Except that reality hits us in the face every now and then, and numbers keep increasing. In 2016, there were more than 2,800 people in Canada whose lives were claimed by illicit drug use. By December of last year, Health Canada was bracing for even grimmer numbers: up to 4,000 or more. This is a crisis indeed. If you are curious to check the numbers, the illicit drug trafficking has been increasing at a scary pace. What makes someone opt to use drugs, many ask, knowing how harmful or deadly the effects?

It could be trauma, peer pressure, or simply a stupid decision in the context of a party where no one is wiser. We are all better equipped to understand and attend to this crisis if we abstain from pointing the finger.

Which is why asking rhetorical, righteous, or judgemental questions will not do more than maintain the divide between the two groups of people: whose who have seen the threat from up close and those who think it will never come close to them or their loved ones.

What we need is to make this a conversation more pervasive than drugs can ever be. We need to destigmatize those who fall prey to drugs and instead discuss ideas on how to have facilities where someone can walk in and be attended to, no matter their status or age. We need to forge strong support networks for family members dealing with it. For our young ones, many of whom are caught in this deadly game at younger and younger ages, a constant dialogue is a must and so are centres where they can be helped sooner than later.

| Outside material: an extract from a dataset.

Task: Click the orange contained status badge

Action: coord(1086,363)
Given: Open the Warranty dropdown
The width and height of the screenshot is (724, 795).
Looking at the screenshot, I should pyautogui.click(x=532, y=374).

It is not a comfortable conversation and sometimes we may be tempted to say that posters describing illegal drug use consequences are enough (high schools will have that). I’m willing to argue that passing by them countless times you simply tune them out, no matter how shocking the images. Moreover, if the narrative on social media and among peers often glorifies or makes light of the issues of drinking and consuming drugs, or presents but the ‘coolness’ of it, we have to make the conversation about safety and the dangers of drugs a louder and more convincing.

Moms Stop The Harm ( is an advocacy group of Canadian moms who have lost their children to drugs. They are fighting hard to destroy the stigma and help prevent other tragedies. Let’s make a dialogue with them and other similar groups and like-minded professionals a reality. Let’s ask how we can reinforce the mesh that will hopefully catch all or most of those who have fallen into the darkness. We need to ask fewer questions that start with ‘why’ and more that include ‘What is my part in this? How can I help?’.

Compassion is a must. So is educating ourselves about the realities of drug trade and the presence of drugs (for example, schools should be drug-free zones, but are they?) and doing all that we can to remember that we can never fault those who fall and cannot get up on their own, but instead try to understand the depth of such a crisis and the trauma that surrounds it. If nothing else, we need to remember that no one who falls into the darkness is a lesser human.